As demand for Big Data technologies grows, one technology has stood head and shoulders above all others – Apache Hadoop. Adding enterprise-class management and packaging up all the disparate parts of Hadoop is where Cloudera comes into play.
This week, Cloudera updated its core open source CDH 4 (Cloudera Distribution of Hadoop) and Cloudera Enterprise platforms. The new releases provide more security and scalability than prior releases, according to Cloudera.
Mission-critical Big Data
CDH 4 is an open source collection of all the required components that enables a Hadoop Big Data deployment. Omer Trajman, vice president, Technology Solutions at Cloudera explained that with new high-availability features, Hadoop can now be used for mission-critical deployments.
One of the new high-availability features is a hot standby feature for NameNode in the HDFS (Hadoop File System).
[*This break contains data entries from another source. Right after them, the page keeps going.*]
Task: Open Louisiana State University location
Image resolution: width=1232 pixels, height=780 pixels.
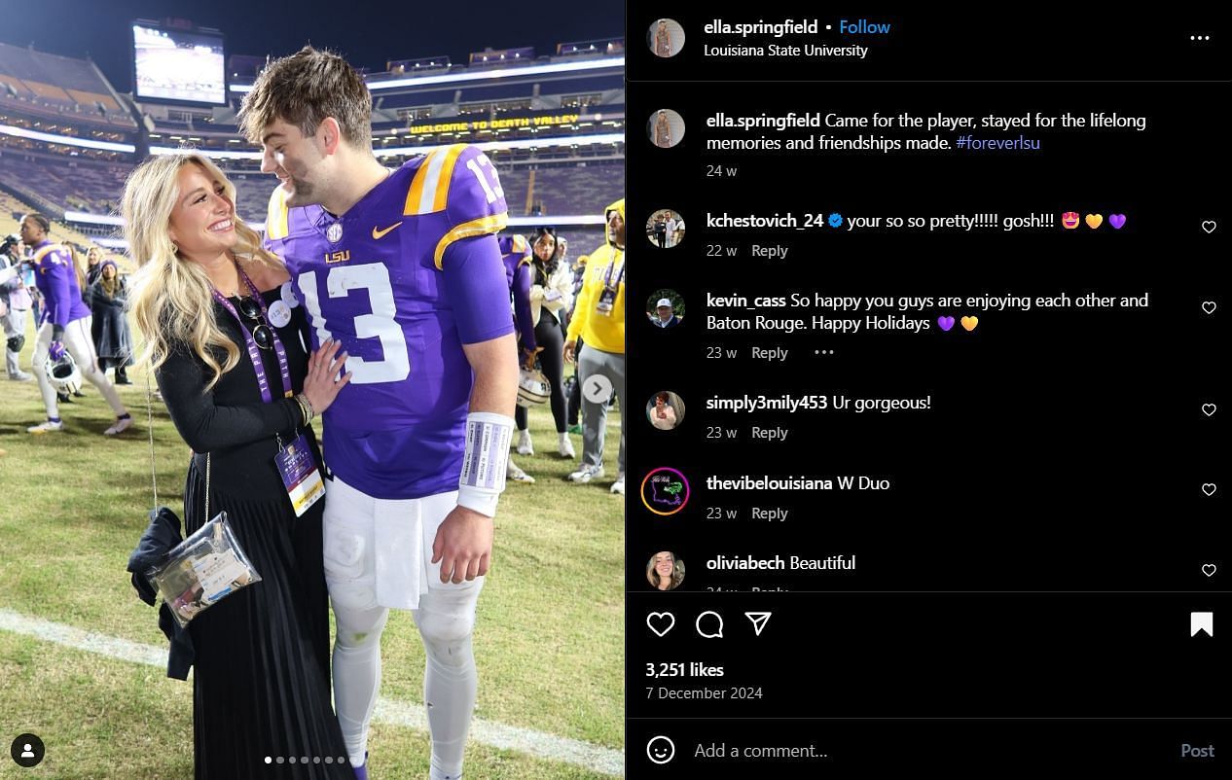Action: tap(785, 51)
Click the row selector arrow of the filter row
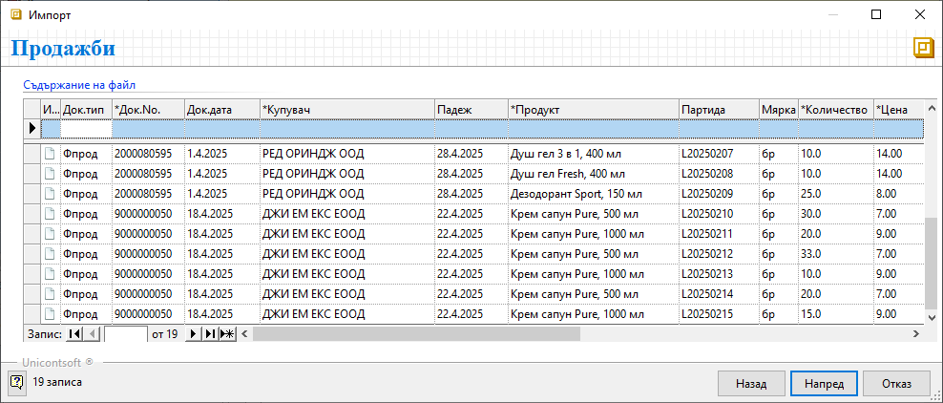 coord(31,128)
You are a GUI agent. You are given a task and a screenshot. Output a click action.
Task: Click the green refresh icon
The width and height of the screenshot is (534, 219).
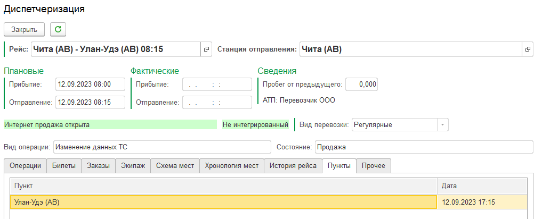coord(58,29)
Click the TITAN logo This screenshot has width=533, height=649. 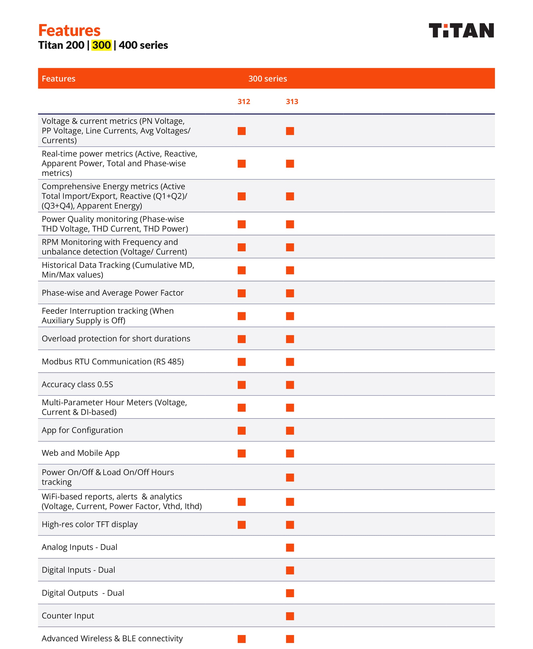point(461,30)

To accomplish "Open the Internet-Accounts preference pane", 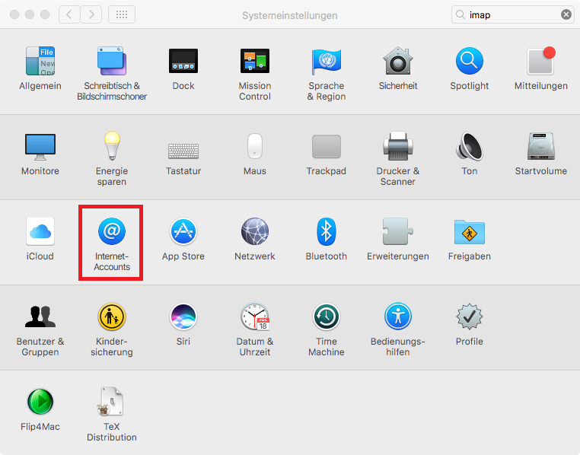I will point(112,231).

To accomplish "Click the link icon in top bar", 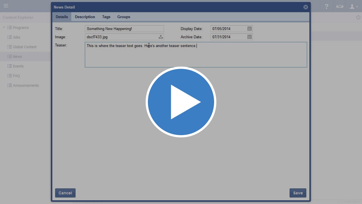I will (x=340, y=6).
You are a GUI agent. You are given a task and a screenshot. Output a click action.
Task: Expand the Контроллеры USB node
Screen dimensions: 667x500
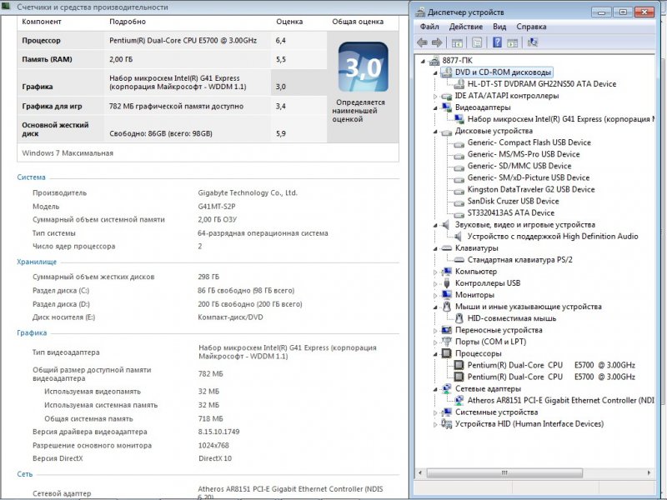coord(435,283)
There is now also support for heterogeneous clusters, so enterprises can mix and match Hadoop versions as they scale up.
The HBase database component now has column and table level permissions, which improves security. The scheduling system also gets a security boost. Overall the world of multi-tenant access to Big Data has been improved in CDH 4, according to Trajman.
"The Fair Scheduler which is responsible for figuring out who gets to run jobs on the cluster and where the jobs run now can be grouped such that only users or groups can submit to certain resource pools," Trajman said. "So you can carve up your cluster and allocate only a certain amount to a userbase."
Sitting on top of CDH is the Cloudera Enterprise 4 release, which includes management capabilities for Hadoop. One of the new capabilities comes in the form of visualization with heatmaps that provide a view of health and status across Hadoop cluster metrics.
“It gives you a high-level view from which you can drill down to solve any operational issues within the system," Trajman said.
Another innovation is support for federated NameNode management for Hadoop. With that capability, Trajman said an enterprise can grow a CDH cluster into tens of thousands of nodes to store billions of files.
Cloudera has many partners; among them is Oracle. Cloudera partners with Oracle for the Big Data machine, which officially debuted in January of this year. The Big Data machine is an engineered system combining powerful hardware that can scale as high as 864 GB of RAM on top of 216 CPU cores and 648 TB of storage, together with Cloudera's Hadoop software.
Though Oracle's box has significant performance capabilities, Trajman noted that CDH 4 and Cloudera Enterprise 4 were not unduly influenced by Oracle.
"There are definitely a lot of things that Oracle is very interested in, but there is nothing from a Cloudera perspective that is only available in the Big Data appliance," Trajman said.